**What you will do**:
Work out how many lines of the material below contain the word "computer", then write that number alone.

::: Provided data

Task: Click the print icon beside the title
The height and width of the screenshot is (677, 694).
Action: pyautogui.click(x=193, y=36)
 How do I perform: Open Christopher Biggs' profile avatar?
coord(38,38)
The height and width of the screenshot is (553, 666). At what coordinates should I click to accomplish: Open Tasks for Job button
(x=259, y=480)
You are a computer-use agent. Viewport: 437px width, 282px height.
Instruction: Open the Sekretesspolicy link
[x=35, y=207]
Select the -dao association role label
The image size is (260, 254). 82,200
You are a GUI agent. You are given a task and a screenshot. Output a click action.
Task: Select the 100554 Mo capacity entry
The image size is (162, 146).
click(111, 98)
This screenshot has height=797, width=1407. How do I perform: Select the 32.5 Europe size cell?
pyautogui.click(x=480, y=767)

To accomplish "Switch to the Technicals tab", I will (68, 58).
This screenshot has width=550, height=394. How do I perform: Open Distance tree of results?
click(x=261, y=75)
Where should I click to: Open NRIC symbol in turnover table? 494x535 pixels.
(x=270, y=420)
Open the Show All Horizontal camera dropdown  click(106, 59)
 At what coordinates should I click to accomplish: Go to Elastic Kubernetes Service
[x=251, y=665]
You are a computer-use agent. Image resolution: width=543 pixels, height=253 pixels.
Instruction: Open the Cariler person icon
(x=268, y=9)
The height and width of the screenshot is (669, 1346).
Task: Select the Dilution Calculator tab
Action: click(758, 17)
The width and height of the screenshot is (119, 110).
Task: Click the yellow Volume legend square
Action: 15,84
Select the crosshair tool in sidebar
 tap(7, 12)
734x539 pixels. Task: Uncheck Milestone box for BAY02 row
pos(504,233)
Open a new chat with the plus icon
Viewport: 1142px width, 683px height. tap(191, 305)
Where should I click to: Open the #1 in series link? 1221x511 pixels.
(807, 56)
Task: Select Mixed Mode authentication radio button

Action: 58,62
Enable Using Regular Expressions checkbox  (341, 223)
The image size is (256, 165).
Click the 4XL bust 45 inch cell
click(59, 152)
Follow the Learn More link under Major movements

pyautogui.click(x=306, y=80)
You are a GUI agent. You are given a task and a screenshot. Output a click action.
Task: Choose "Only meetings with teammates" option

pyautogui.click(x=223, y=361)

::::::

**Task solution**:
2